JavaScript fundamentals confusion [duplicate]

Question

Hi I am trying to understand the JavaScript fundamentals, and stuck in one condition.

    var foo = 1;
    function bar(){
        foo = 10;       
        return;
        function foo(){}
    }
    bar();
    alert(foo);

Here alert(foo), will give me 1, and I know after return statement, function foo() will not execute. But now if change the code:

    var foo = 1;
    function bar(){
        foo = 10;       
        return;
    }
    bar();
    alert(foo); 

In bar function, If I will remove function foo(). then alert(foo) will give me 10

Please help, if someone can explain me why?

Answer 1

This is called Javascript hoisting

I will try to explain it in details.. This is what we have

var foo = 1;

function bar(){
  foo = 10;       
  return;
  function foo(){}
}

bar();
alert(foo);

The interpreter will rewrite this as

var foo = 1;

function bar(){
  function foo(){}  // this is also equal to var foo = function(){};
  foo = 10;       
  return;      
}

bar();
alert(foo);

So now explaining you the hoisted code.

var foo = 1; // global variable; 

function bar(){
  var foo = function(){};  // foo is local variable of type function
  foo = 10;                // foo is changed to hold a number
  return;      
}

bar();
alert(foo);  // you alert global variable.

As you can see if the code function foo(){} is present it is treated as a local variable within the bar() scope and any change to the foo is treated as a local variable change..

• When you have function foo(){} in your bar() you are not even touching the global variable.. hence alerts 1.

=-=-=-=-=

ASSIGNED TASK 1:
From the JavaScript hoisting thread, output the passage starting at "So now explaining" and ending at "local variable change..".
ASSIGNED TASK 2:
Carry the JavaScript hoisting thread forward, beginning right after its last sentence.
The data after this point is separate from the JavaScript hoisting thread.

DATA SECTION:

=-=-=-=-=

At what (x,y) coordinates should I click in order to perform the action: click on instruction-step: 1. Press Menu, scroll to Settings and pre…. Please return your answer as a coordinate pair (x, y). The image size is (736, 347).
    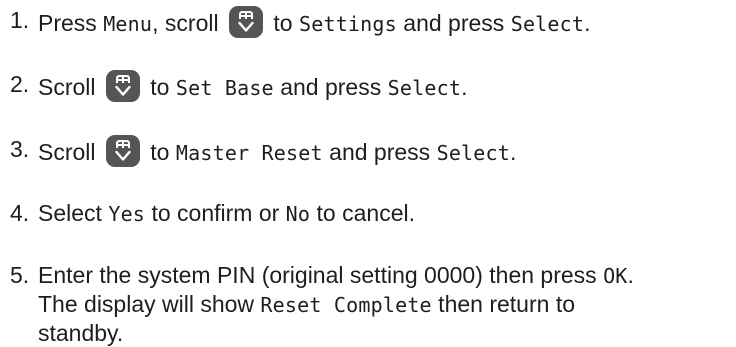
    Looking at the image, I should click on (368, 22).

=-=-=-=-=

REPLY 1:
So now explaining you the hoisted code.

var foo = 1; // global variable; 

function bar(){
  var foo = function(){};  // foo is local variable of type function
  foo = 10;                // foo is changed to hold a number
  return;      
}

bar();
alert(foo);  // you alert global variable.

As you can see if the code function foo(){} is present it is treated as a local variable within the bar() scope and any change to the foo is treated as a local variable change..

REPLY 2:
• When you don't have function foo(){} you are touching the global variable and hence alerts 10.

  Now I hope you understand the output..

Answer 2

I know after return statement ,function foo() will not execute.

That's not true.

Function declarations are hoisted.

function foo(){} creates a local variable called foo (assigning the new function to it) and then foo = 10 overwrites it. You never test the value of that foo variable though.

In bar function , If I will remove function foo(). then alert(foo) will give me 10

You no longer have a local variable called foo so you are overwriting the global variable with the same name.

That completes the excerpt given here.